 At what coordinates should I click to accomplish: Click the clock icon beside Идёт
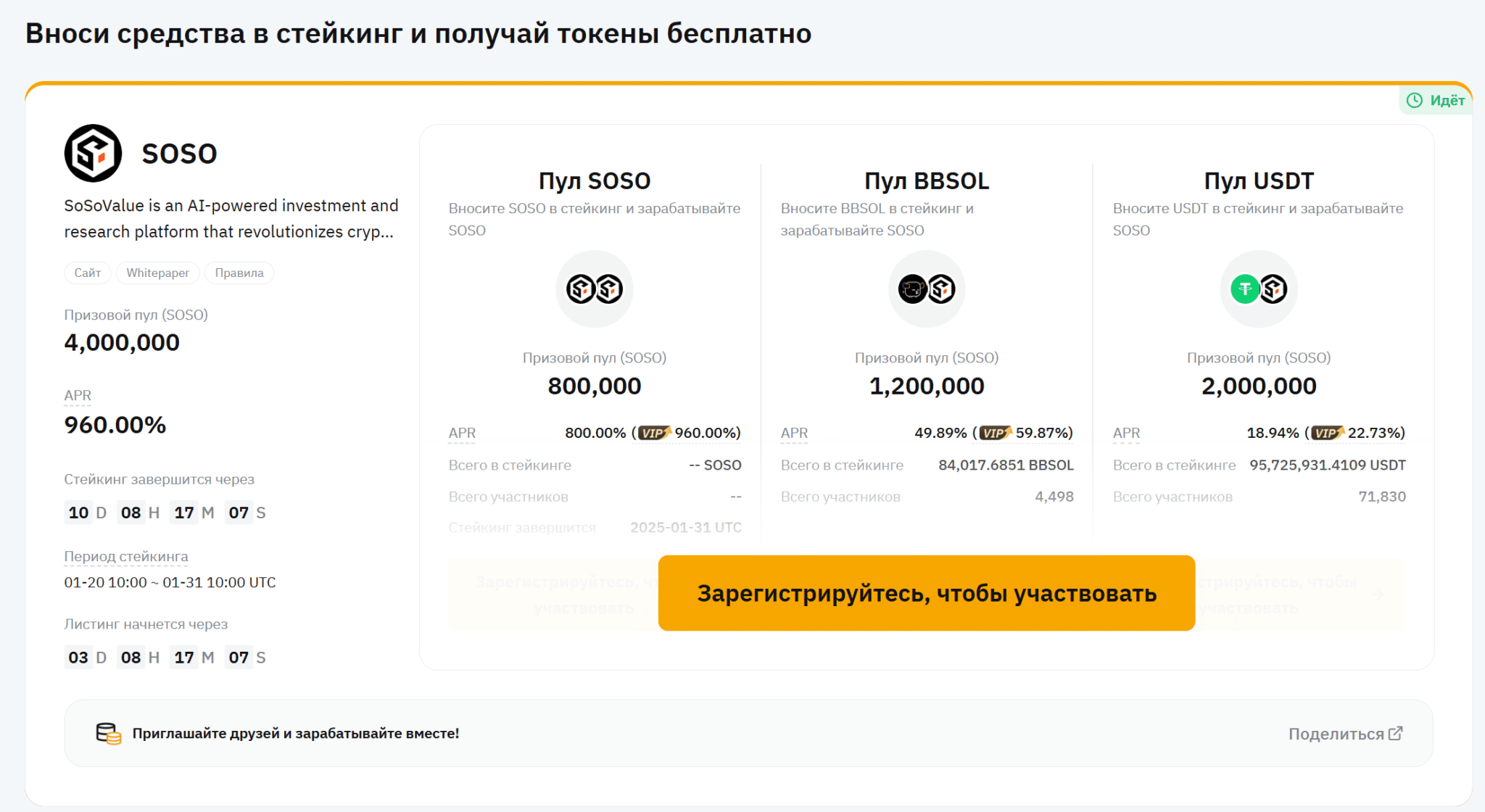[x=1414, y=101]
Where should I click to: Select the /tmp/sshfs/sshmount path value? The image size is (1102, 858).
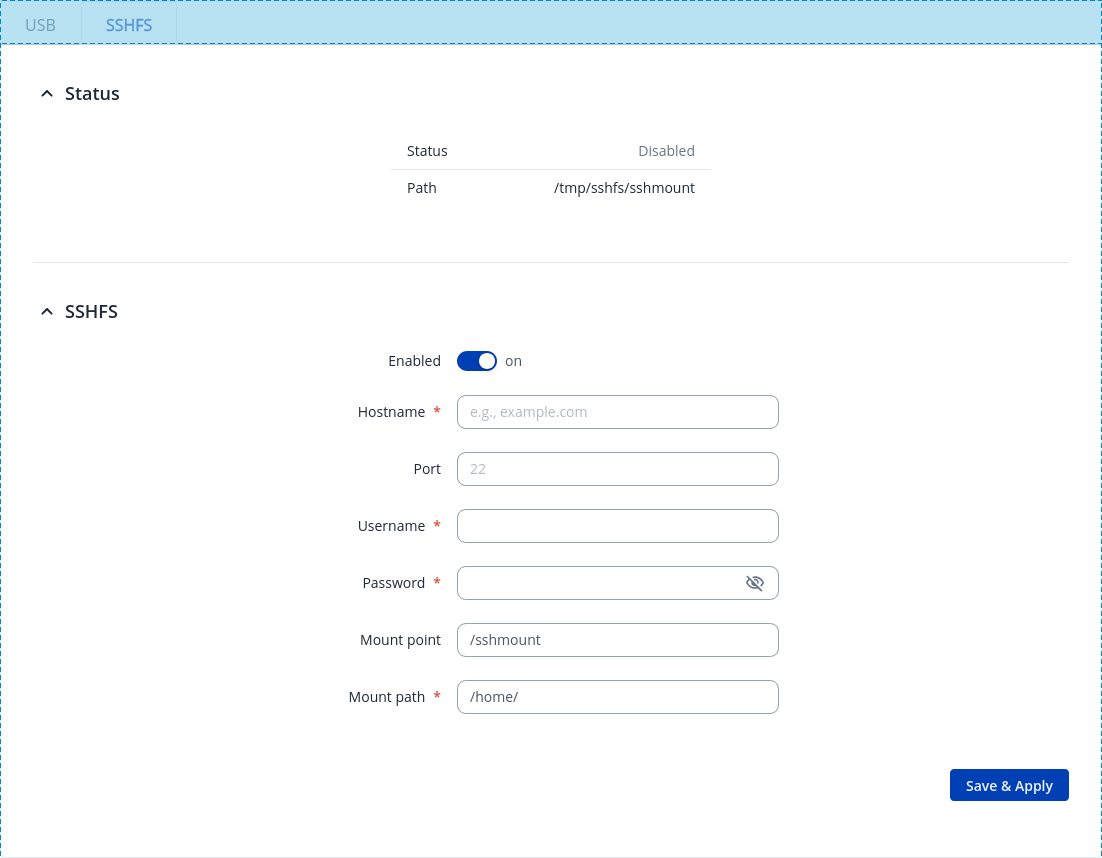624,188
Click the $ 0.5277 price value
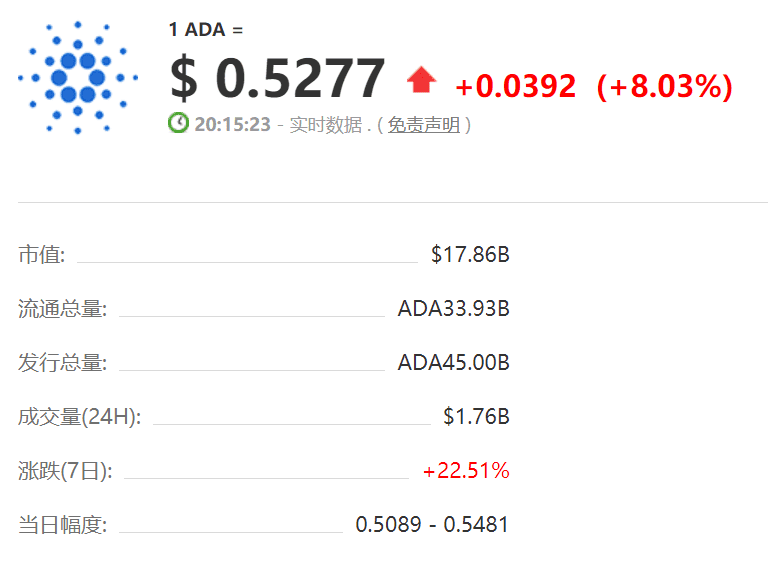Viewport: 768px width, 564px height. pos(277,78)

- Exercise brief -
Transcribe the records above exactly, without images.

- Response area -
 At what coordinates should I click to accomplish: Click the clock icon beside Идёт
[x=1414, y=101]
Where should I click to: Select the /tmp/sshfs/sshmount path value? The image size is (1102, 858).
624,188
Click the $ 0.5277 price value
Viewport: 768px width, 564px height. pos(277,78)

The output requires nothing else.